ファミリービジネスのガバナンスの二重構造

 上述の通り、ファミリーガバナンスはコーポレートガバナンスと密接な関係にあることはお分かりいただけると思います。但し、両者の関係は横並びではなく、ファミリーガバナンスを基底にコーポレートガバナンスが存在するという上下の構造になっています。こうした関係性を多くの学術研究では「(ファミリービジネスの)ガバナンスの二重構造」と呼んでいます。

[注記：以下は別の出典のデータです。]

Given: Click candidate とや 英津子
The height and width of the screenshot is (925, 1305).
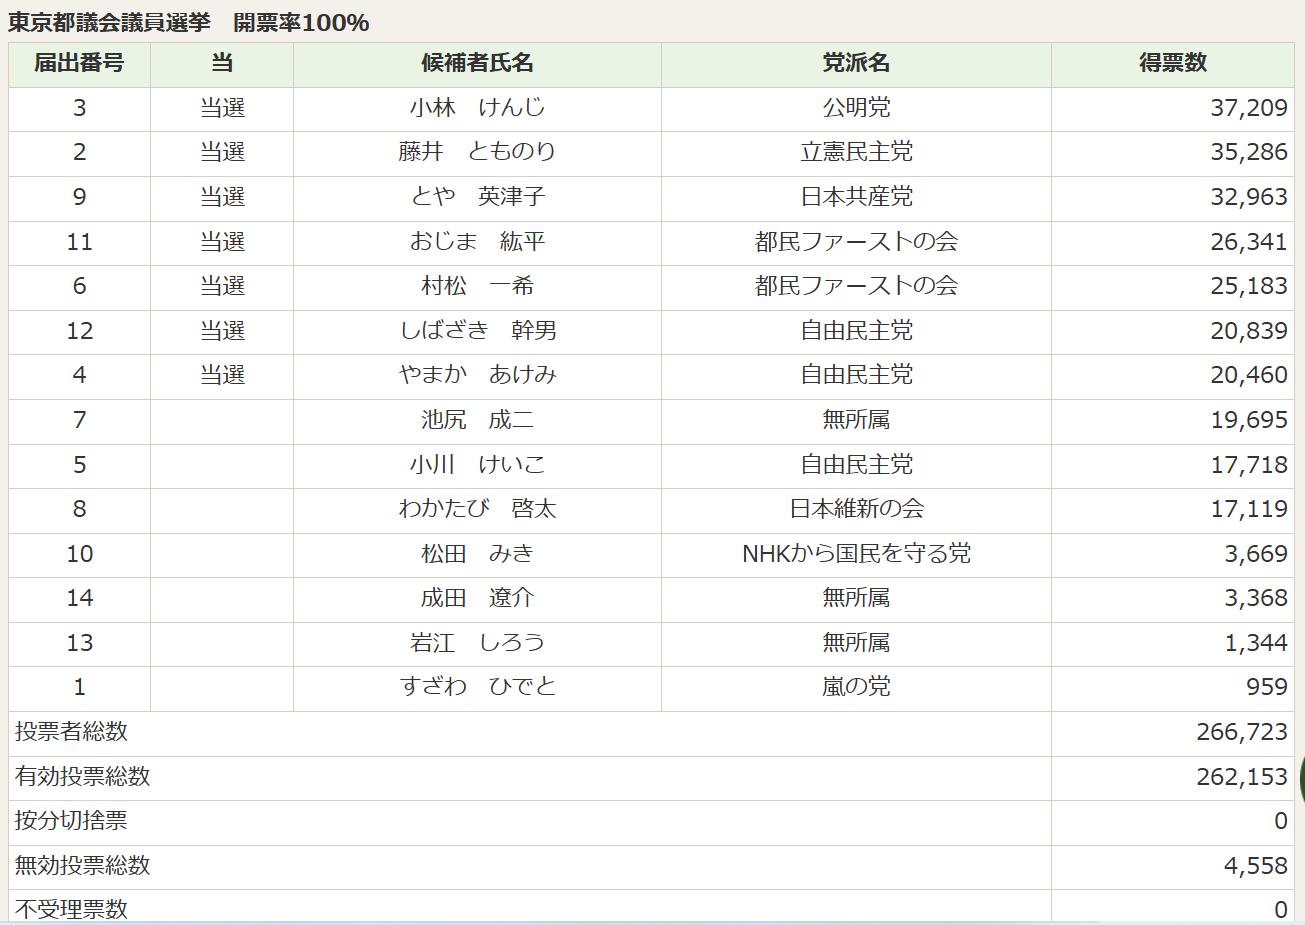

 下図の通り、一族及び一族事業の永続を目指すファミリーガバナンスにおいて、受託者は現在の一族株主で、委託者(兼受益者)は未来の一族株主となります。一族はその財産をスチュワードシップ(未来から資産を預かるという受託者としての責任)に基づいて守り、より良くして後継世代に受け渡していく責務があります。現在の一族株主は、一族やファミリービジネスの永続性を担保するために必要な、声を上げることのできない未来の株主や少数の一族株主への十分な配慮を怠りがちな点に留意が必要です。

図表 ファミリービジネスのガバナンスの二重構造

 このように強固なファミリーガバナンスとコーポレートガバナンスの構築を求められることが、ファミリービジネスの大きな特徴の1つです。なぜならば、一族の統治体制の良し悪しが、ファミリービジネスの業績の成否を決定してしまうからです。


ファミリーガバナンスの整備には

次に、ファミリーガバナンスを整備する手法を3点紹介いたします。

家族憲章

 家族憲章とは、一族のルールを記載した文書で、一族の理念・価値観や一族事業に係る株式承継の規定など、一族及びファミリービジネスを規律する様々な取り決めが書かれています。家訓とは異なり、家族憲章は一族間の絆を強め、一族間のトラブルを未然に防ぐ具体的な行動指針や判断基準が明記されているところに特長があります。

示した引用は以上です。